Among the brave stalwarts standing tall for the meat and other dead creatures industry were the following Republicans:
- Steve King, Congressman from Iowa - USDA HQ meatless Mondays!! At the Dept. of Agriculture? Heresy! I’m not grazing there. I will have the double rib-eye Mondays instead.
- John Cornyn, Senator from Texas - In some of the toughest times they’ve seen in recent memory, Texas cattle ranchers and farmers deserve an Administration who works with them, not one who undermines them with boneheaded decisions from bureaucrats in Washington.
- Chuck Grassley, Senator from Iowa: This is a reminder to USDA that it’s supposed to advocate for American agriculture, not against it.
Grassley aide Jill Kozeny later told the Des Moines Register that the senator was eating meat throughout the day, including a beef sandwich at lunch. “Sen. Grassley didn’t have meat for breakfast but he had some beef jerky after lunch, for good measure, and he’s planning on a steak tonight,” she said.
A spokesperson for the National Cattlemen’s Beef Association called the USDA support for Meatless Mondays “a slap in the face of the people who every day are working to make sure we have food on the table.”
In less than 24 hours after the protests were expressed, a spokesperson for the USDA declared that the offending newsletter item was not approved at the highest level of the Department. The clarification noted that the USDA does not endorse “Meatless Monday.” (Source: Amy Harmon, “Retracting a Plug for Meatless Mondays,” New York Times, July 25, 2012.)

**DATA FOR ANALYSIS:**
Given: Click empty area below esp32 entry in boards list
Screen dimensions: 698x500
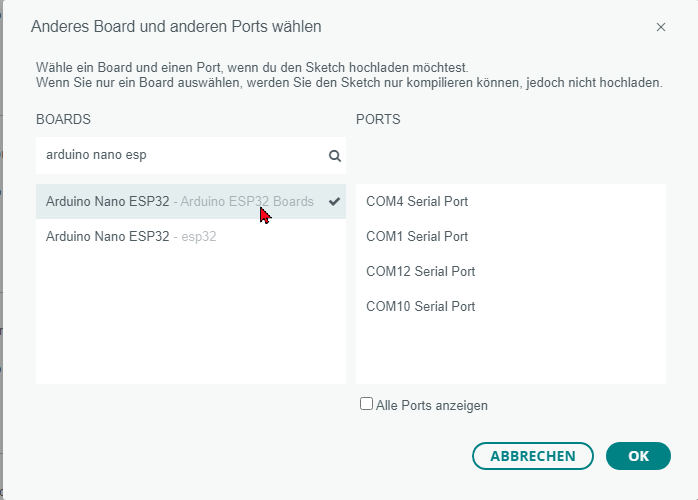Looking at the screenshot, I should (191, 318).
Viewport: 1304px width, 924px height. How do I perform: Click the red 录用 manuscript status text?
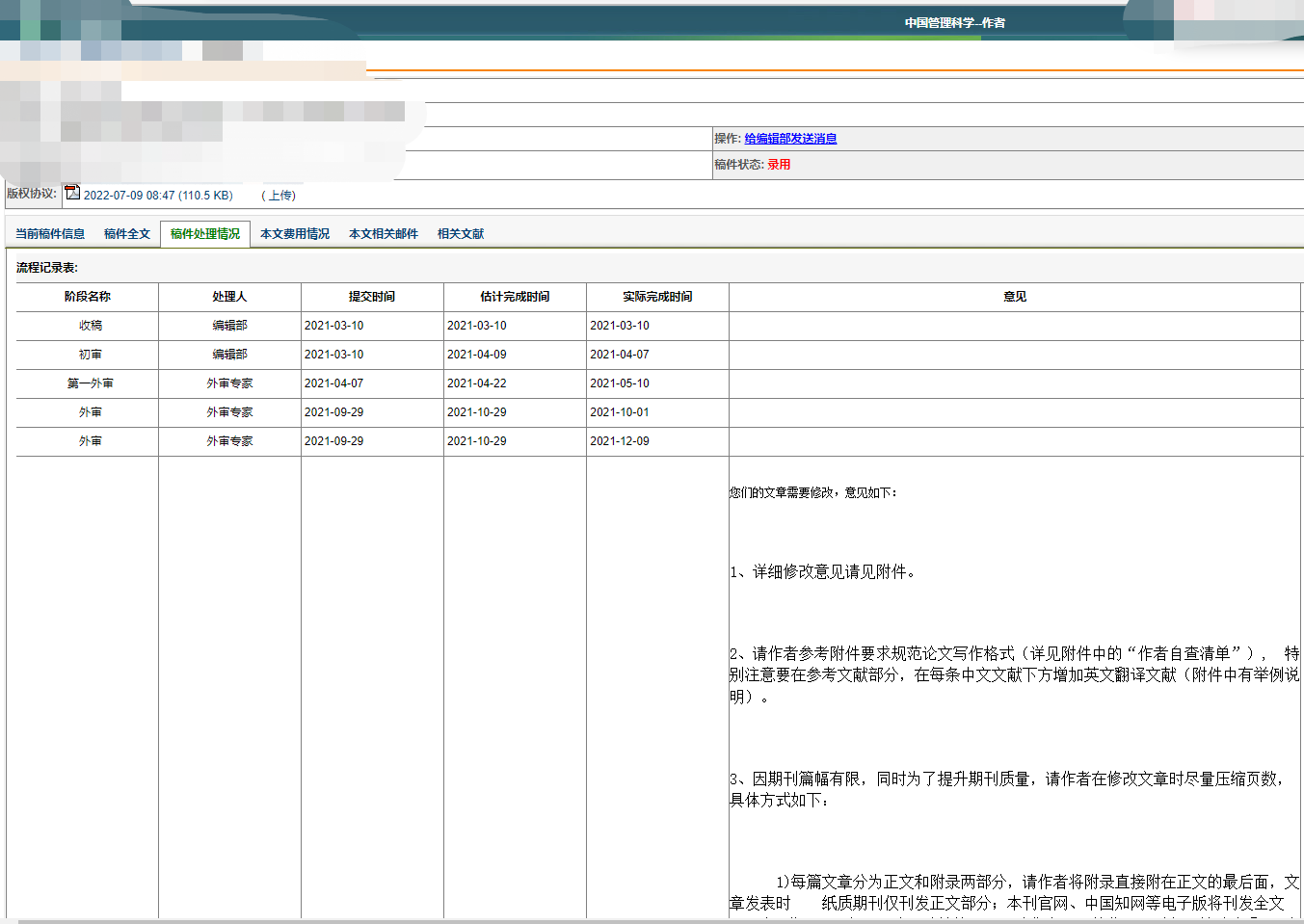click(779, 165)
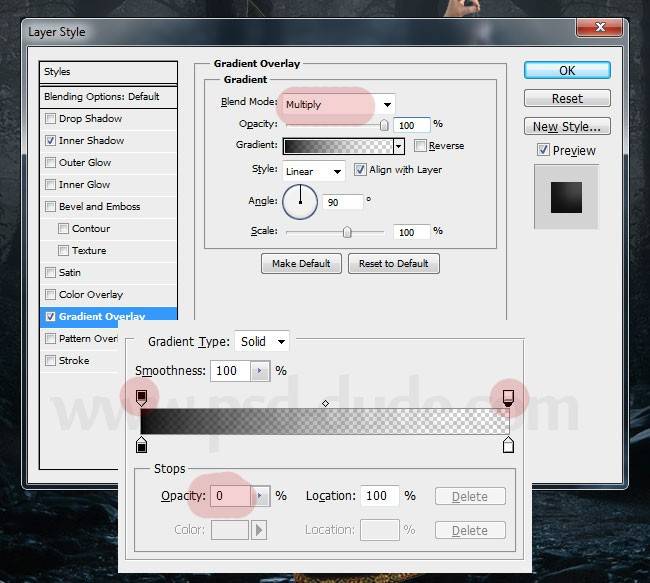Viewport: 650px width, 583px height.
Task: Click the Make Default button
Action: pyautogui.click(x=301, y=264)
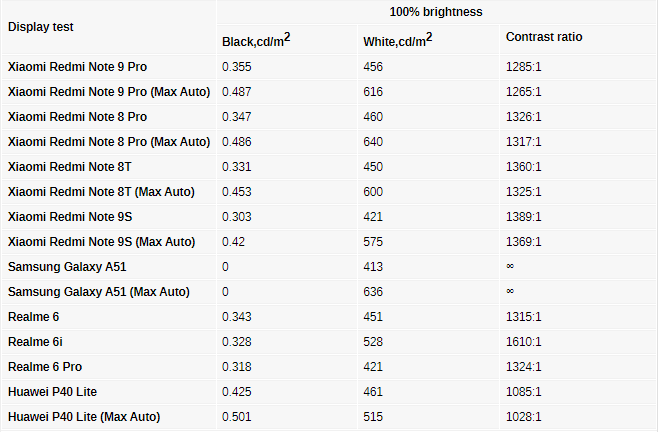Select Xiaomi Redmi Note 9 Pro (Max Auto) label
The height and width of the screenshot is (432, 658).
(109, 92)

**TASK 1:**
Reproduce the Meatless Monday passage word for word, starting at "Among the brave" and ending at "not against it.".
**TASK 2:**
For each statement, decide whether the Meatless Monday passage supports it, answering yes or no and quoting the deciding words. (a) Chuck Grassley ate meat at breakfast on that day. (b) Steve King is identified as a Congressman from Iowa. (c) The USDA clarification stated that the Department endorses Meatless Monday.
The listing is separate from the Meatless Monday passage.

**TASK RESULT 1:**
Among the brave stalwarts standing tall for the meat and other dead creatures industry were the following Republicans:
- Steve King, Congressman from Iowa - USDA HQ meatless Mondays!! At the Dept. of Agriculture? Heresy! I’m not grazing there. I will have the double rib-eye Mondays instead.
- John Cornyn, Senator from Texas - In some of the toughest times they’ve seen in recent memory, Texas cattle ranchers and farmers deserve an Administration who works with them, not one who undermines them with boneheaded decisions from bureaucrats in Washington.
- Chuck Grassley, Senator from Iowa: This is a reminder to USDA that it’s supposed to advocate for American agriculture, not against it.

**TASK RESULT 2:**
(a) No: "Sen. Grassley didn’t have meat for breakfast"
(b) Yes: "Steve King, Congressman from Iowa"
(c) No: "The clarification noted that the USDA does not endorse “Meatless Monday.”"